> _The problem_
From the line with "Task: Click the key" through the last line of the records below, both ends included, transcribe only those lines, exactly, and omit the pictures.

> _Data shown_
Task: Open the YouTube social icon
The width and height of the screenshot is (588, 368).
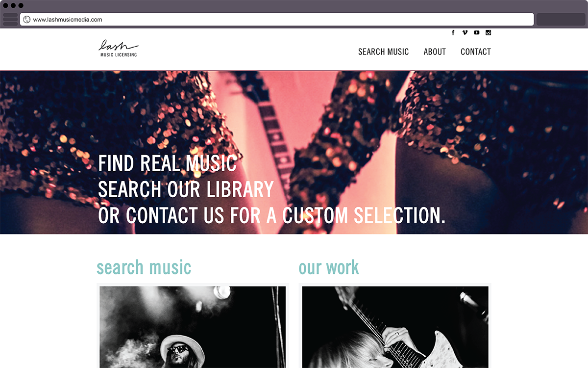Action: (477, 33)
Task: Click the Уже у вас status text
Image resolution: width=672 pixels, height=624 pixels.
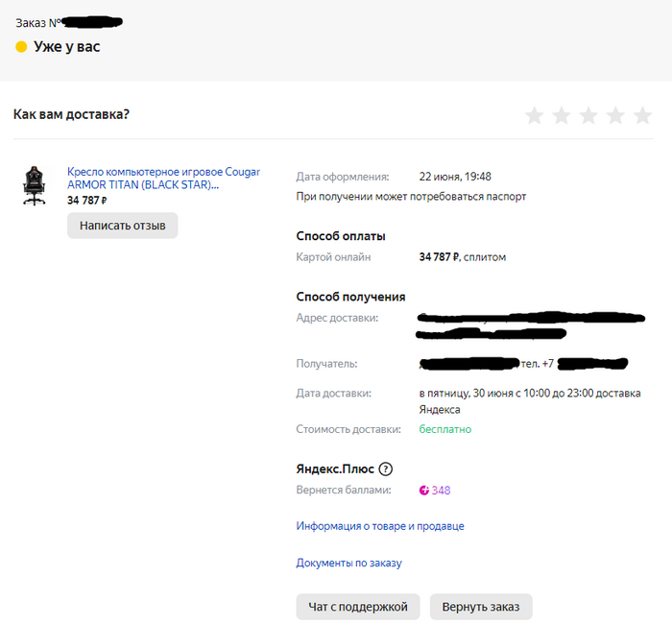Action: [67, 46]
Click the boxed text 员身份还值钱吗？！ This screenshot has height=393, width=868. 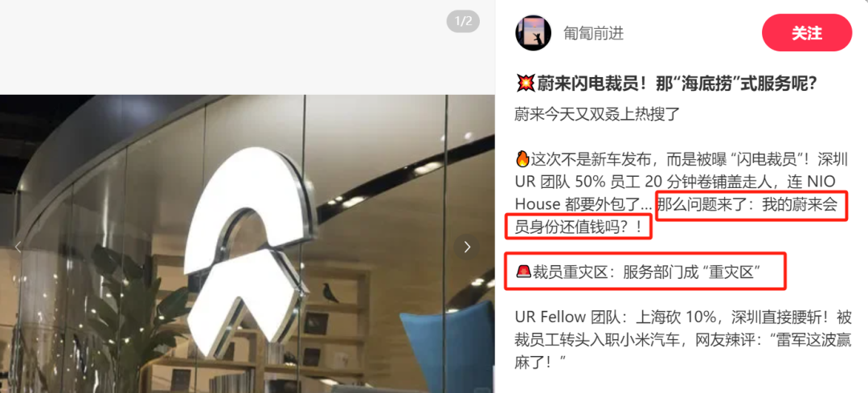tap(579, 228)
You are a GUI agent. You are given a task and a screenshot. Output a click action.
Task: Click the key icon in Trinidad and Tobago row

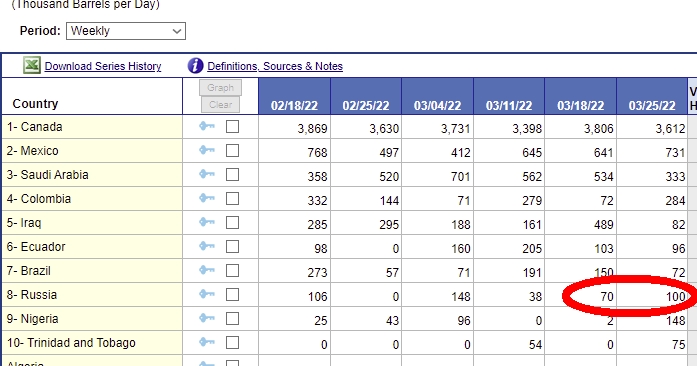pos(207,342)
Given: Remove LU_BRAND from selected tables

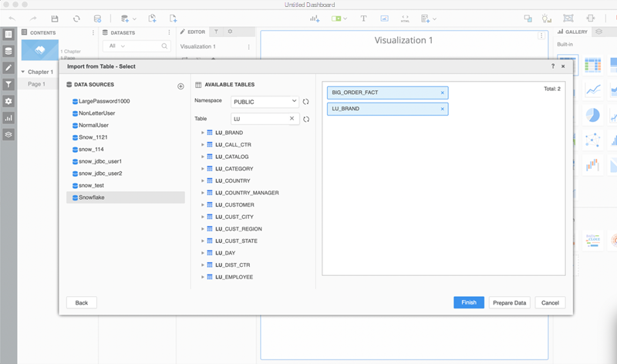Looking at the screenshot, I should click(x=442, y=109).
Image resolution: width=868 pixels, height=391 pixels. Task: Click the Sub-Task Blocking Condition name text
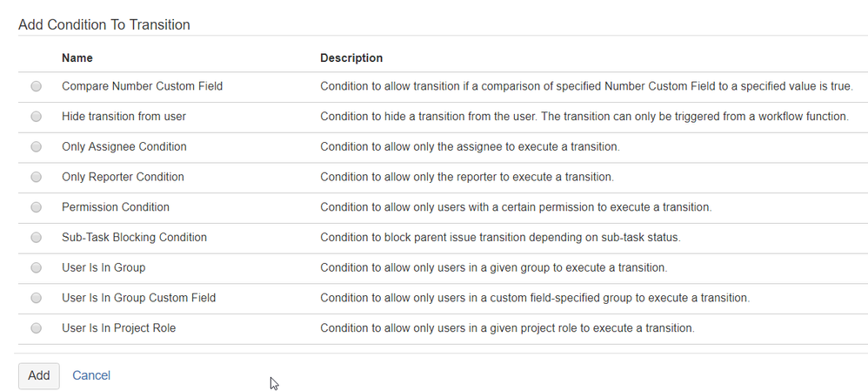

> _Written answer_
Task: Click the key icon in Trinidad and Tobago row

pos(207,342)
Given: Remove LU_BRAND from selected tables

Looking at the screenshot, I should click(x=442, y=109).
Image resolution: width=868 pixels, height=391 pixels. Task: Click the Sub-Task Blocking Condition name text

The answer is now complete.